Work to do:
Please rewrite the stretch from the start of the records through the line containing "Looking at the", replacing "switch" with "toggle" and changing nothing else. Leave the pictures out of your answer.

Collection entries
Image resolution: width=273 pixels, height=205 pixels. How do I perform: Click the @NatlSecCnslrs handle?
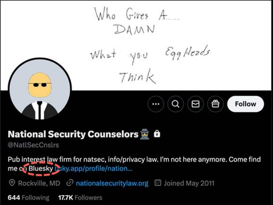[33, 145]
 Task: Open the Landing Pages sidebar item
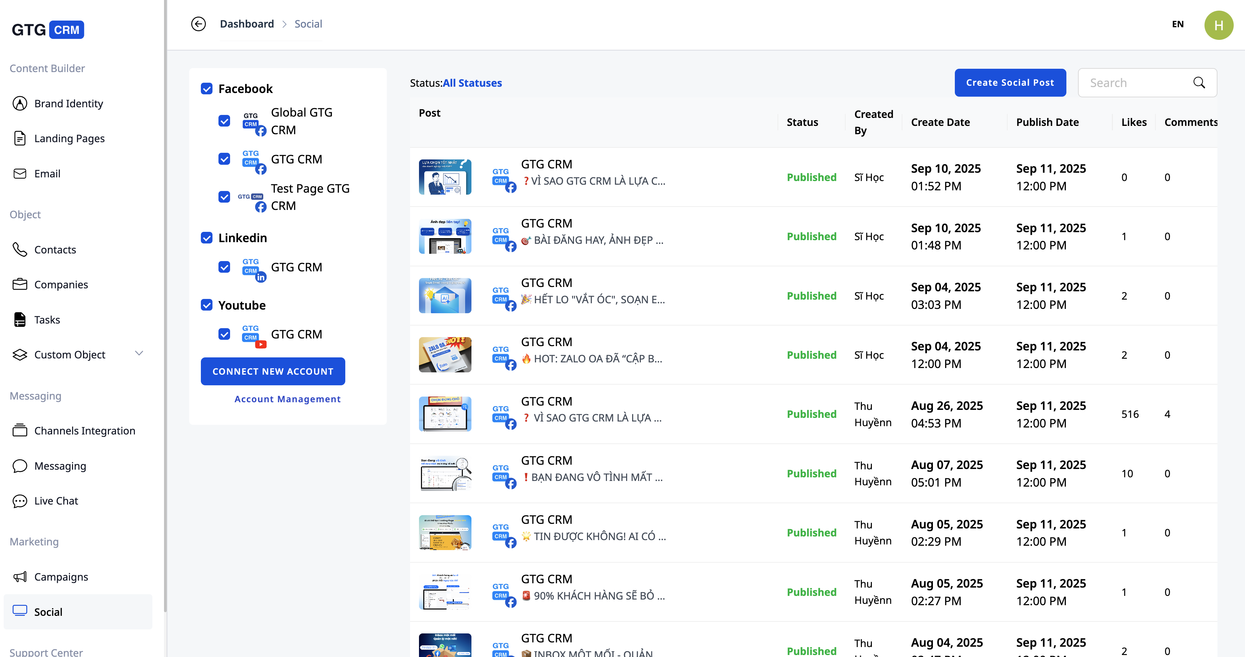tap(69, 138)
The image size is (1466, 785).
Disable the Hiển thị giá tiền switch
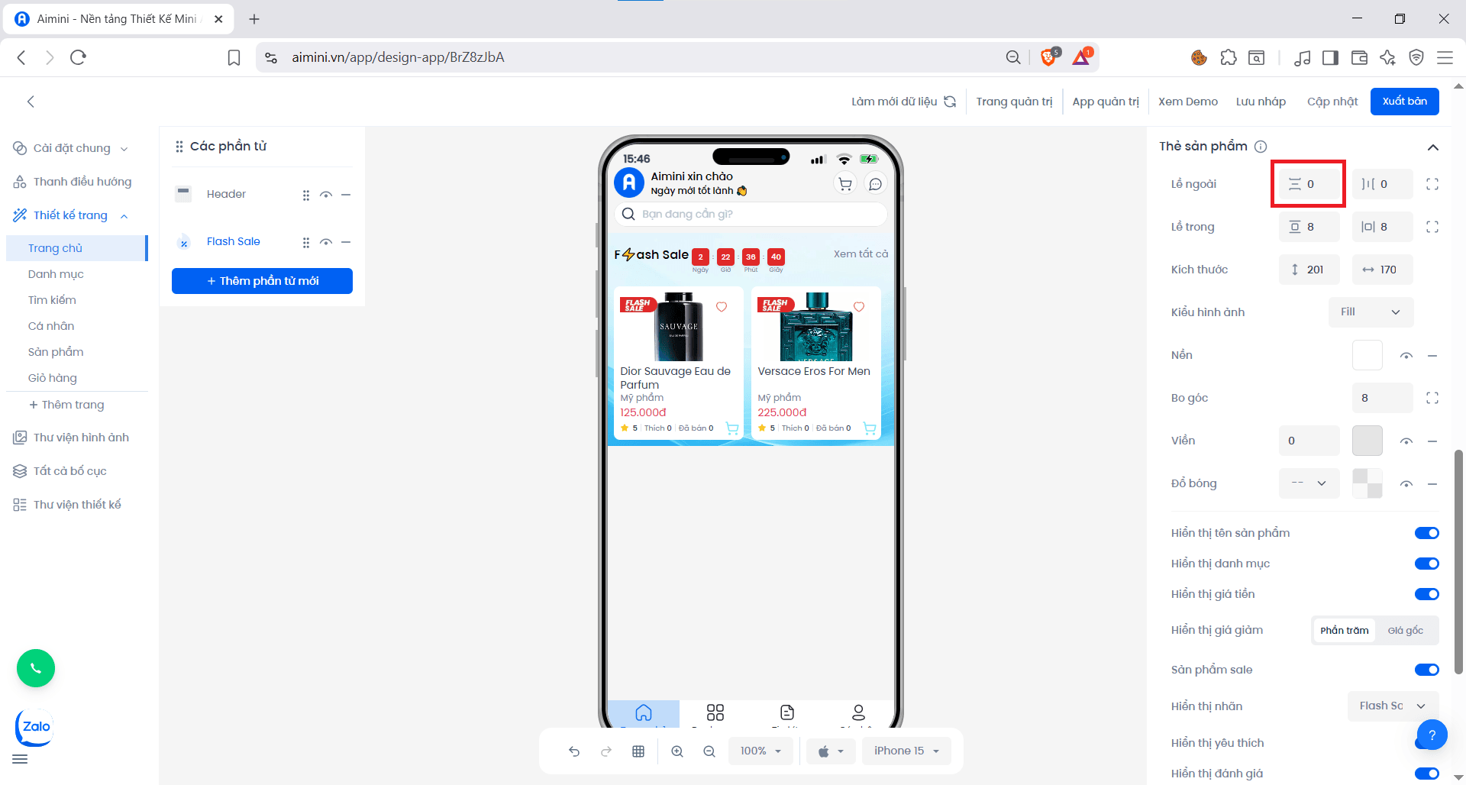click(x=1426, y=594)
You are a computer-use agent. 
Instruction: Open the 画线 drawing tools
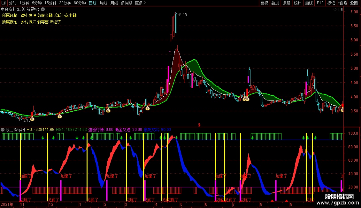pos(309,3)
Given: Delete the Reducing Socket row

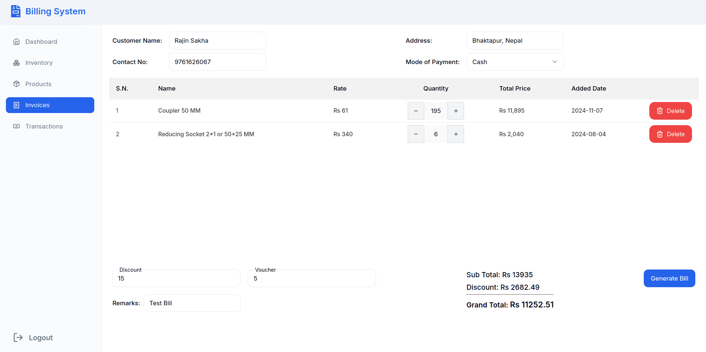Looking at the screenshot, I should [x=670, y=134].
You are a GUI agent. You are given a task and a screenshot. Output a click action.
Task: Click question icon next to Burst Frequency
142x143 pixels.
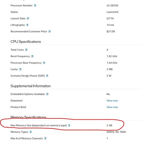pyautogui.click(x=32, y=56)
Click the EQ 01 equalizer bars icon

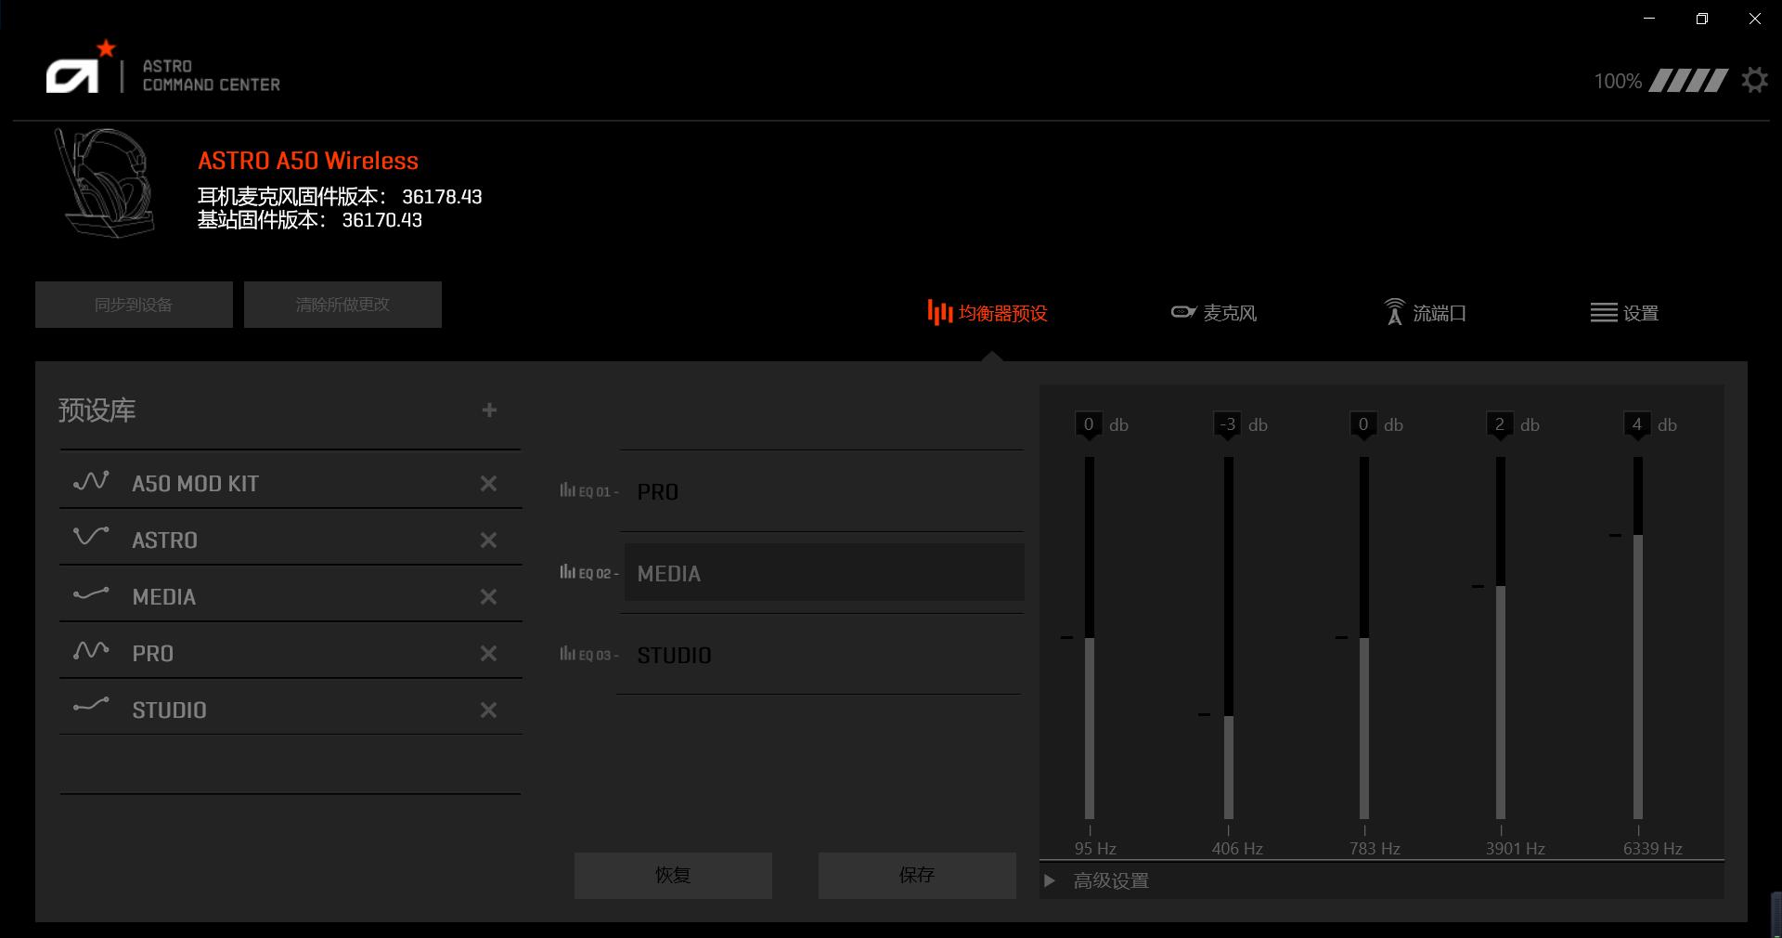pyautogui.click(x=568, y=491)
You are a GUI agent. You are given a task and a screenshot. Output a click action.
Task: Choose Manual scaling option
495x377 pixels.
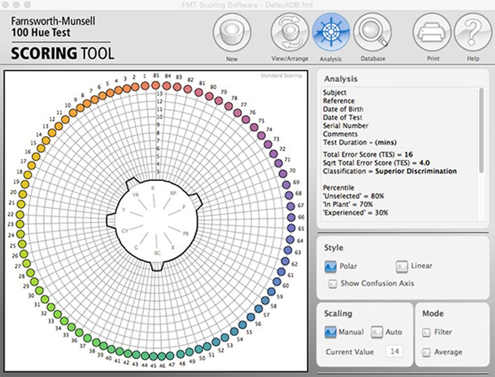[x=331, y=332]
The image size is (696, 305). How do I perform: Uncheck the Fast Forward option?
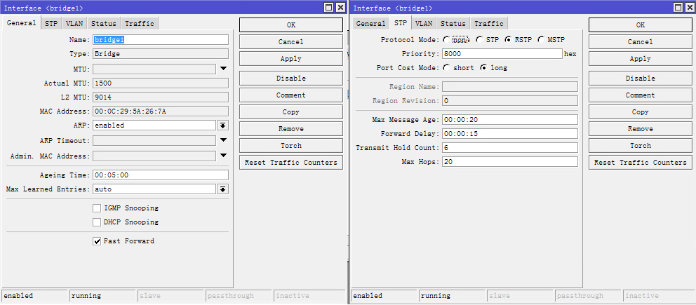click(98, 241)
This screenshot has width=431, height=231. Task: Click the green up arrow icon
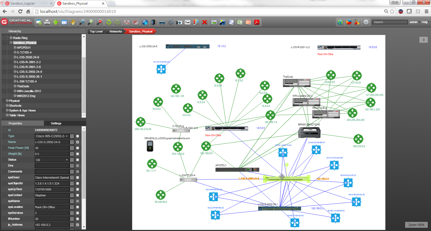pyautogui.click(x=56, y=22)
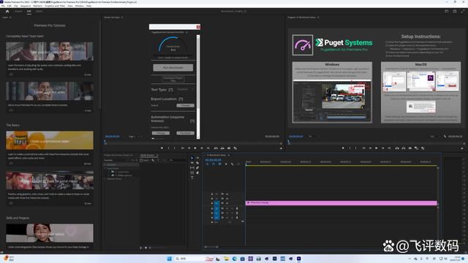Open the Test Type dropdown in the PugetBench panel
The image size is (468, 263).
point(185,89)
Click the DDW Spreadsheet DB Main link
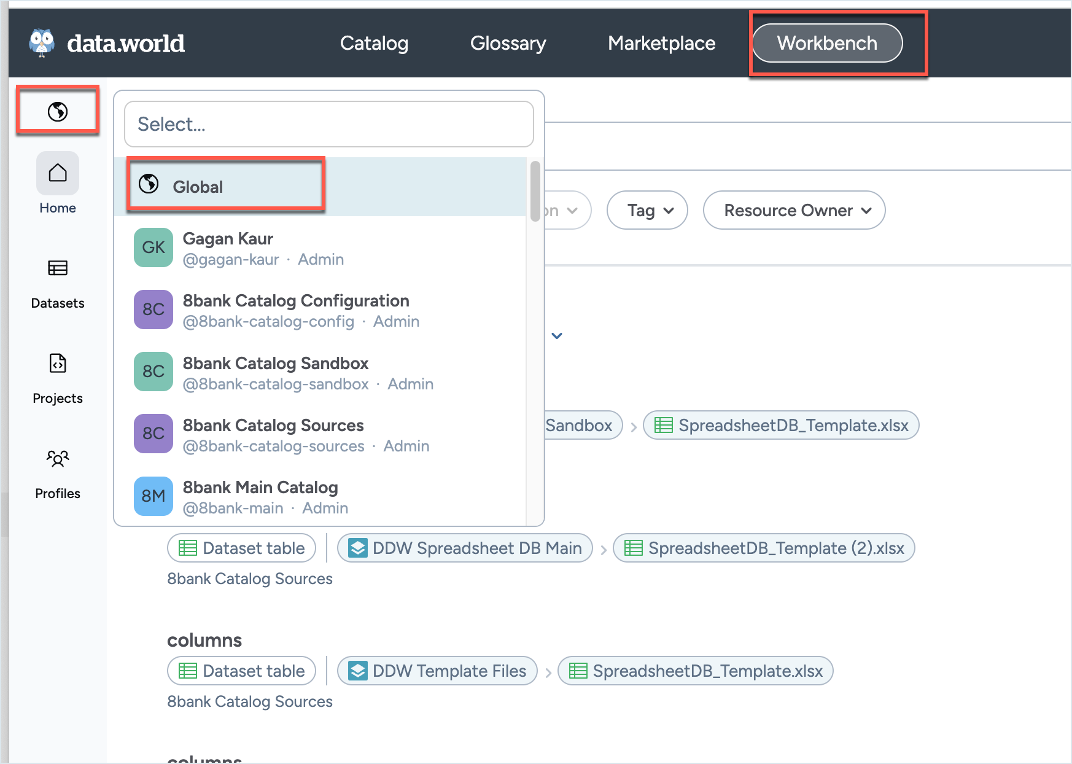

Completed exercise:
Image resolution: width=273 pixels, height=205 pixels. How do I perform: Click the @NatlSecCnslrs handle?
[33, 145]
 Task: Open the Landing Pages sidebar item
tap(69, 138)
The image size is (1466, 785).
Disable the Hiển thị giá tiền toggle
click(x=1426, y=594)
You are a computer-use agent. 
Instruction: Open the 画线 drawing tools
pos(309,3)
Given: Delete the Reducing Socket row

Looking at the screenshot, I should [x=670, y=134].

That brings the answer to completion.